Clear to Lift Pictorial Glossary
H-1 Huey (Alison’s helicopter)
The HH-1N Huey helicopter was retired from naval service in 2009. It just so happened that the last flight of this iconic aircraft occurred at Naval Air Station Fallon, Nevada, the setting for Clear to Lift. Today, the Longhorn squadron continues flying search and rescue using the H-60 Seahawk helicopter.
In the opening rescue scene in Clear to Lift, a paramedic rappels out of a helicopter to reach a victim on the side of a cliff. It is important for rescue crewmen who specialize in high altitude, technical mountain rescue to be able to control their rate of descent when lowering into tricky spots. They slide down a rope that’s attached to the inside of the helicopter cabin and use a belay device to adjust their speed and to brake.
While rappelling is used only for lowering, the hoisting mechanism is used for both lowering and raising aircrew and victims. In the photo on the left, the crew chief is controlling the speed of the hoist cable as he raises the crewman and victim pictured in the photo on the right. The extra line you see (the one that isn’t taut) is a safety belay line, which allows the crewman and victim a second attachment point to the helicopter. The yellow line you see below the rescue litter is called a trail line. This is held by someone on the ground to keep the litter from swinging as it is hoisted into the aircraft.
In this maneuver, one or more people remain suspended below the aircraft and are moved to a suitable landing area. Usually, these are short duration flights when you need to extract someone quickly and set them down in a safe place.
This is a maneuver done when you want to load and unload passengers or cargo, but you don’t have a suitable landing area. The terrain might be too rocky or the slope angle too steep, for example. The helicopter hovers just above the offload/onload point. The skid is used like a stair step to get in and out of the helicopter.

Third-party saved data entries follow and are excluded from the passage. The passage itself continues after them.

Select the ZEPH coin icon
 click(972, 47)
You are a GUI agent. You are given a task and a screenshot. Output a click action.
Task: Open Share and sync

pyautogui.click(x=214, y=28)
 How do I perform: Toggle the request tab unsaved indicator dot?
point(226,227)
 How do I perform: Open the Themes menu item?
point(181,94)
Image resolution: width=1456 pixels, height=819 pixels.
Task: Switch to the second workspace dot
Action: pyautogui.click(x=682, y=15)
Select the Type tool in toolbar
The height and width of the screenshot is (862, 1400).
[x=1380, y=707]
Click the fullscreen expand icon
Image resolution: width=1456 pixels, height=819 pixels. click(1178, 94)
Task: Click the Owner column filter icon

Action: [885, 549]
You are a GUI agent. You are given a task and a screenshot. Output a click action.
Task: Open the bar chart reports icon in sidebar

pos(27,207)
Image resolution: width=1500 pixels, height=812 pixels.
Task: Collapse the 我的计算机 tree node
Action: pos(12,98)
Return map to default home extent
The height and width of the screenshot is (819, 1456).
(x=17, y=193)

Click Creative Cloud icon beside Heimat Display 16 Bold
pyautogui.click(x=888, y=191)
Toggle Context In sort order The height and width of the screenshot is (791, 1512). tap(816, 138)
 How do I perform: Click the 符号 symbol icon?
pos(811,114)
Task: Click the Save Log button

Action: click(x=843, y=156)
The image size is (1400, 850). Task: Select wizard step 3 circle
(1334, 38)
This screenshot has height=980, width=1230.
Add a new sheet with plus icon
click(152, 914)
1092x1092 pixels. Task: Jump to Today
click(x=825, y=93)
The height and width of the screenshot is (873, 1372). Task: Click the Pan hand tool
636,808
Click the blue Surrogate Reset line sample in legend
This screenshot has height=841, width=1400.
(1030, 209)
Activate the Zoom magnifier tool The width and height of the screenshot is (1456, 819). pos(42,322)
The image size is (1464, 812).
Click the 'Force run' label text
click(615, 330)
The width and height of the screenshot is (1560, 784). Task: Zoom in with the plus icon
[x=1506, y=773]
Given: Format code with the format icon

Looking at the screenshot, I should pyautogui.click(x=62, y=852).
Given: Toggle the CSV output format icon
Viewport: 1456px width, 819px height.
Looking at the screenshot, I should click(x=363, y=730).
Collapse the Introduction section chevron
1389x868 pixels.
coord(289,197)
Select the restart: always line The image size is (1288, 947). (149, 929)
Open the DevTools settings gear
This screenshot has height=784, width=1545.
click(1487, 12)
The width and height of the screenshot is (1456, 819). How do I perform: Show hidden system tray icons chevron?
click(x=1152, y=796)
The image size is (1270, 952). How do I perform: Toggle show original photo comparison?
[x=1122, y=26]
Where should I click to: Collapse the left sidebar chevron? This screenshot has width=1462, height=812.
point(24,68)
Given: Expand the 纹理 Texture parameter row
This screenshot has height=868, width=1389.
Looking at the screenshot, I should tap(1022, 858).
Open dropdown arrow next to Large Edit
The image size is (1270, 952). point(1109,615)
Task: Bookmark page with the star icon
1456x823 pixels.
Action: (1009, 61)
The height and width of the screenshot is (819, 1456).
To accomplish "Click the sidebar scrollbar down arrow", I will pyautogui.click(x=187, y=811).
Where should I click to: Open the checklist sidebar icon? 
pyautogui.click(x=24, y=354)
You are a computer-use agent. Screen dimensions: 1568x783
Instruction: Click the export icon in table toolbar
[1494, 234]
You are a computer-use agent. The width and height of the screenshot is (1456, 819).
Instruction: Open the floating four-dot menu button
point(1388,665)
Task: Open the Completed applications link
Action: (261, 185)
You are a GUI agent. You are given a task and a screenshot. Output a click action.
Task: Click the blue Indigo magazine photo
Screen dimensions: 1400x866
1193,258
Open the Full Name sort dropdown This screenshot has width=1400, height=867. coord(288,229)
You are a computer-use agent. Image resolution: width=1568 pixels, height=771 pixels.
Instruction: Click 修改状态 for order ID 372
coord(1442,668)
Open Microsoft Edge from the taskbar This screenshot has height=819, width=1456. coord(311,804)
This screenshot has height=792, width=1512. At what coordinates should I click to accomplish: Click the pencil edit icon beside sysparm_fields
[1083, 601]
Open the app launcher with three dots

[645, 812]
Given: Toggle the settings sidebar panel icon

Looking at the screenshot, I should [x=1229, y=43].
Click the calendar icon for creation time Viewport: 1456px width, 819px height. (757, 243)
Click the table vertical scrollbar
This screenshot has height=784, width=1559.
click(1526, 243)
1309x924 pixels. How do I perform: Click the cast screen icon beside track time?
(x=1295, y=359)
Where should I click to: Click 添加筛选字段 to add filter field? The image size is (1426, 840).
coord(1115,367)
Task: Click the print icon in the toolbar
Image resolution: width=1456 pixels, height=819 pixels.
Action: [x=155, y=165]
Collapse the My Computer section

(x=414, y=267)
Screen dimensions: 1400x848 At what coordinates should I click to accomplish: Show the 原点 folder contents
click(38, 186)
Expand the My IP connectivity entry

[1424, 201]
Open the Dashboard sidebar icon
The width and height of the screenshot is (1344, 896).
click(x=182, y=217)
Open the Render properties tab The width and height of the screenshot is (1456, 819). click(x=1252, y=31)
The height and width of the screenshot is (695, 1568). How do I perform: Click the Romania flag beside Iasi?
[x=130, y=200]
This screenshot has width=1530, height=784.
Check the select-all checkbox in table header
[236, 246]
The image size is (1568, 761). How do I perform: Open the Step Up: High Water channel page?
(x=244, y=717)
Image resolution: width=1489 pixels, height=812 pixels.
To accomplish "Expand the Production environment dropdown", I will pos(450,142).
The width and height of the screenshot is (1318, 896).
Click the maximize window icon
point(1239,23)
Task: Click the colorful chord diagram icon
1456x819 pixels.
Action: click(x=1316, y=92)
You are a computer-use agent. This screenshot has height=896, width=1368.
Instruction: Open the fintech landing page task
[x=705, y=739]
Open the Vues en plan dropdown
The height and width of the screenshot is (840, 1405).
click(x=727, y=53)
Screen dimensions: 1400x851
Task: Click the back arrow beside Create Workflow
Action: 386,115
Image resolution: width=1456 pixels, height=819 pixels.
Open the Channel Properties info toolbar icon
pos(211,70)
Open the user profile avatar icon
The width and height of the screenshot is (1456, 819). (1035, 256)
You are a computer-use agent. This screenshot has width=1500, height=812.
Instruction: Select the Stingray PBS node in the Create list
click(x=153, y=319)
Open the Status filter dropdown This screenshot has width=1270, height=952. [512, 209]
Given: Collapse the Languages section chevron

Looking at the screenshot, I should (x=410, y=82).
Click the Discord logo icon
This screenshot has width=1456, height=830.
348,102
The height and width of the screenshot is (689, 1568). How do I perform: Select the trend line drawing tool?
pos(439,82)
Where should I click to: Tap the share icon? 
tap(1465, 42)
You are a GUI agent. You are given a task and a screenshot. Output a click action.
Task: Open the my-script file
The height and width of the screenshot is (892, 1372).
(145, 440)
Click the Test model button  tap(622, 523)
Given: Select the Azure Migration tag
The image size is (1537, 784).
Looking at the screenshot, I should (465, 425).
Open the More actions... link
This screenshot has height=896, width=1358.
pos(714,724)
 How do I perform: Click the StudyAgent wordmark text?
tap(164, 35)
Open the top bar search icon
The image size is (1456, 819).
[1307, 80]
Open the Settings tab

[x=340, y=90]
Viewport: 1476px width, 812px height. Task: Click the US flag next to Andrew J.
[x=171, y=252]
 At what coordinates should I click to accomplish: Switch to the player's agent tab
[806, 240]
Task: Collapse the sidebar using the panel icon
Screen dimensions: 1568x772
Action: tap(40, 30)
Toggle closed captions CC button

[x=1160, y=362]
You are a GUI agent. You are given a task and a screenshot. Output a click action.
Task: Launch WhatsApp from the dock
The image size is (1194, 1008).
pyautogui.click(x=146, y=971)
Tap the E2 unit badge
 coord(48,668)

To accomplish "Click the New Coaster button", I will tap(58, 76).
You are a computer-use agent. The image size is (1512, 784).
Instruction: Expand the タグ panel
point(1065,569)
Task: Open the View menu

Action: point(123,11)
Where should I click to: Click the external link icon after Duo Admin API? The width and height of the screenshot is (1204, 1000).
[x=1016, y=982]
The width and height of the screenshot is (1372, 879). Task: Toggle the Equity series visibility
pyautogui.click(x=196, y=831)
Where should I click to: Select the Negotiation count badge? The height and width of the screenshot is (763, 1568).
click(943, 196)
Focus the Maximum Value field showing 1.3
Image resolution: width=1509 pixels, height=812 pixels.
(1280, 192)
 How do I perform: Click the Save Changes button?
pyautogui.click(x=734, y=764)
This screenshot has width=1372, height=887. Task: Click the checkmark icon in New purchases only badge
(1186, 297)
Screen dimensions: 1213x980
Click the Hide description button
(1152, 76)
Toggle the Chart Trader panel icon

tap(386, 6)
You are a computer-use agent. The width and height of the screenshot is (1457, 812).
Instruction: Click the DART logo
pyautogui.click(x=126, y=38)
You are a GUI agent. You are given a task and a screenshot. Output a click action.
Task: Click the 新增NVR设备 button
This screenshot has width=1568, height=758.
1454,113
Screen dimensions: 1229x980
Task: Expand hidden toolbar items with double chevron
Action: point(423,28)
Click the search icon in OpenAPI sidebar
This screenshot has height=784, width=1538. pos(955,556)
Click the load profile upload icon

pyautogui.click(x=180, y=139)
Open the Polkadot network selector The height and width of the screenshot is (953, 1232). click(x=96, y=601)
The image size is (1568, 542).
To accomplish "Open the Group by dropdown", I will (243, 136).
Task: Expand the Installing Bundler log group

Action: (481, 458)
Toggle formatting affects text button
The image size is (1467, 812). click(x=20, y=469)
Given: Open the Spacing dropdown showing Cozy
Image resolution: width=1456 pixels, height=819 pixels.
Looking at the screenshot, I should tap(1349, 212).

Build-your-own landing platform
Sometimes, when the terrain is uneven, you can build your own level landing platform by stacking rocks under the skids. Yep, you’ll read about this in Clear to Lift, too, just like the other maneuvers listed above. This photo was taken on Pointless Peak in California at close to 12,000 feet.
Our crewmen were also rescue swimmers. I don’t have water jumps included in Clear to Lift, but I do talk about rescue swimmer training in the book. In this picture, two rescue swimmers are jumping out of the aircraft and into Lake Tahoe. They’re joined by two pilots, one of whom is my husband, and the other is yours truly.
A pilot’s point of view
This picture was taken en route to a rescue between Mount Williamson and Mount Whitney. Mount Whitney is the highest peak in the continental United States at 14, 505 feet. Mount Williamson tops out at 14, 375 feet. That little box mounted on the center of the instrument console was our “high tech” GPS unit.
Bishop Airport plays host to a number of scenes in Clear to Lift. We routinely staged from there to perform searches and affect rescues. And yeah, the scenery isn’t too bad, either.